Bill Moran wrote:
It's a combination of a number of issues:
1) The ports infrastructure shouldn't let you set options that don't make
sense.
I think that one could argue that it should be _hard_ to set options
that "don't make sense," but I don't think it should be impossible. you
have to keep in mind that we cater to a very diverse user community,
from rank beginners to advanced hackers.
2) Why is portupgrade dying on a warning message? Why does a poor
decision on one port prevent everything on my system from upgrading?
For the same reason that portmaster dies on errors, neither program is
omniscient. :) If ports tools hit a point where it's not clear how to
proceed they _should_ stop and get user input. The next thing the users
generally say is that it should "somehow" proceed with the rest of the
upgrade, finish things that don't rely on the broken bits, etc.
Unfortunately that is quite a bit harder to do than you might think,
although patches are always welcome.
3) The error from portupgrade does not immediately point me to the easy
solution, it tricks me into thinking I have to hack the Makefile.
I don't actually think that the error message you're referring to is
from portupgrade, I think it's from the port itself.

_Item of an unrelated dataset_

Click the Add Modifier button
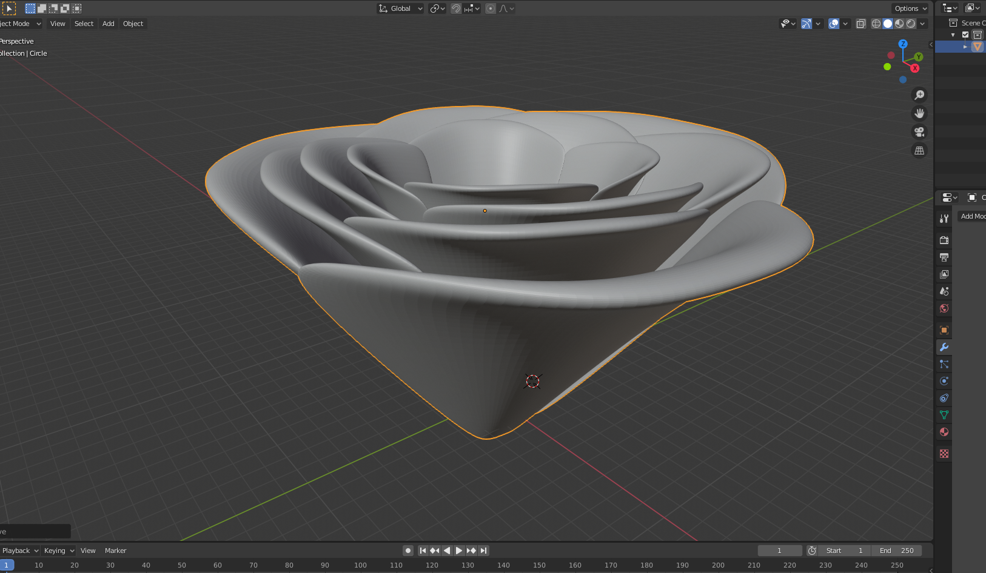 tap(973, 216)
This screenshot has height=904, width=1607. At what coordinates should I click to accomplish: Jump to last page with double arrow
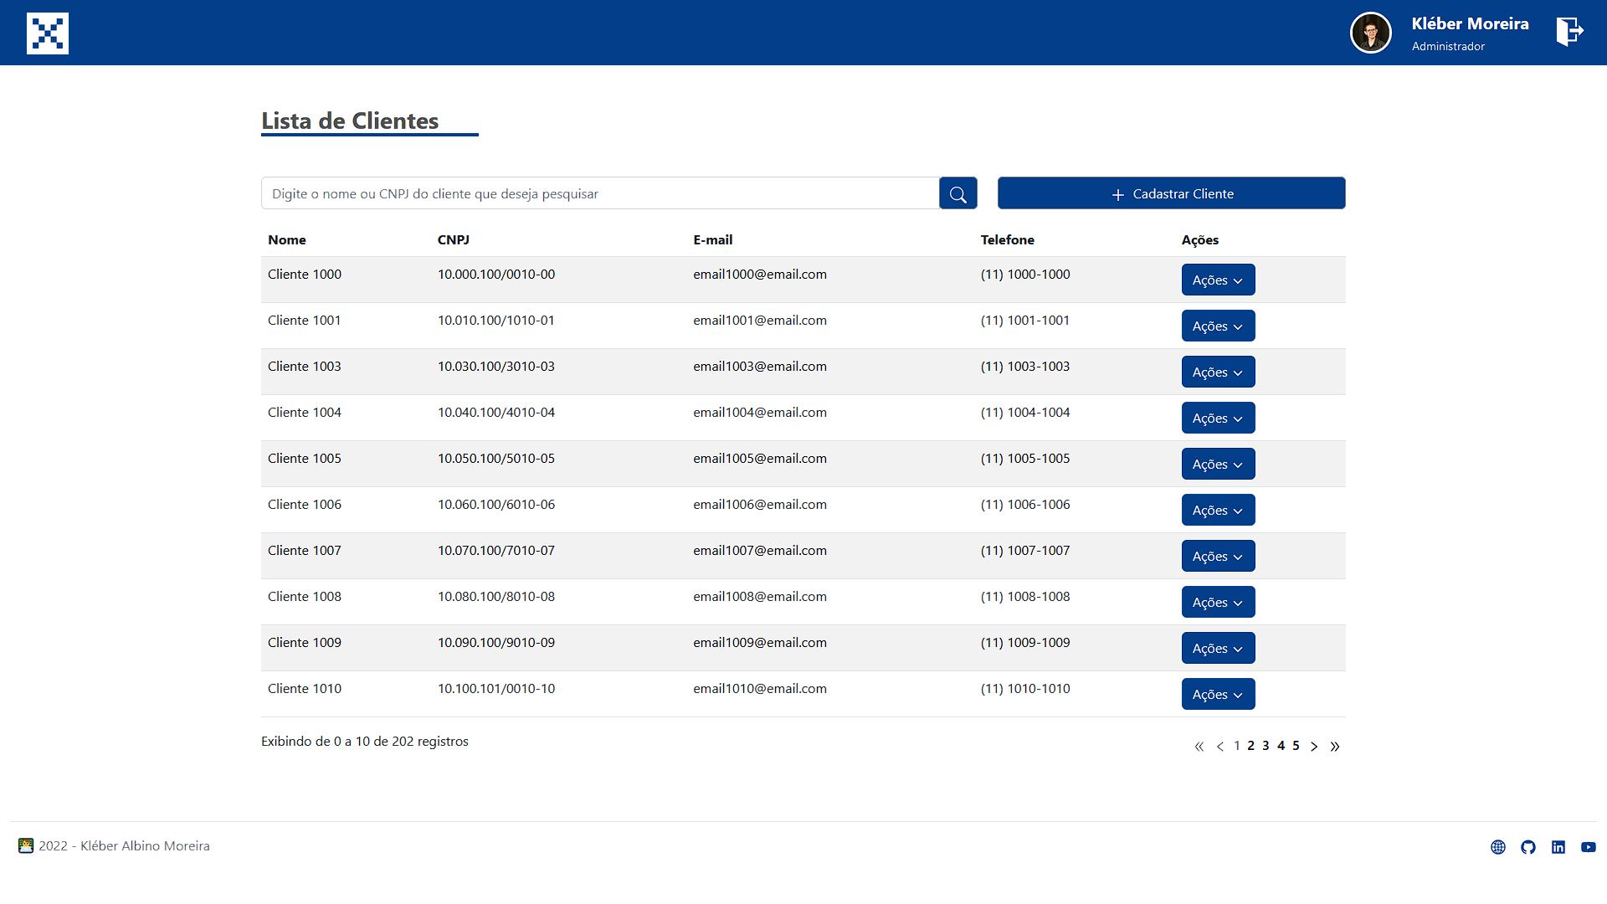(1335, 747)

Anyway, I don't know what the correct solution is. I'm just pointing
out the problem so that people smarter than me can work it out. I'm
also presenting my viewpoint so those people know how confusing it was
to me.
Hope the information is helpful.
Yes it is. No matter how hard we try it's impossible for us to test all
the possible combinations, and hearing how things look from the "typical
user perspective" is always valuable.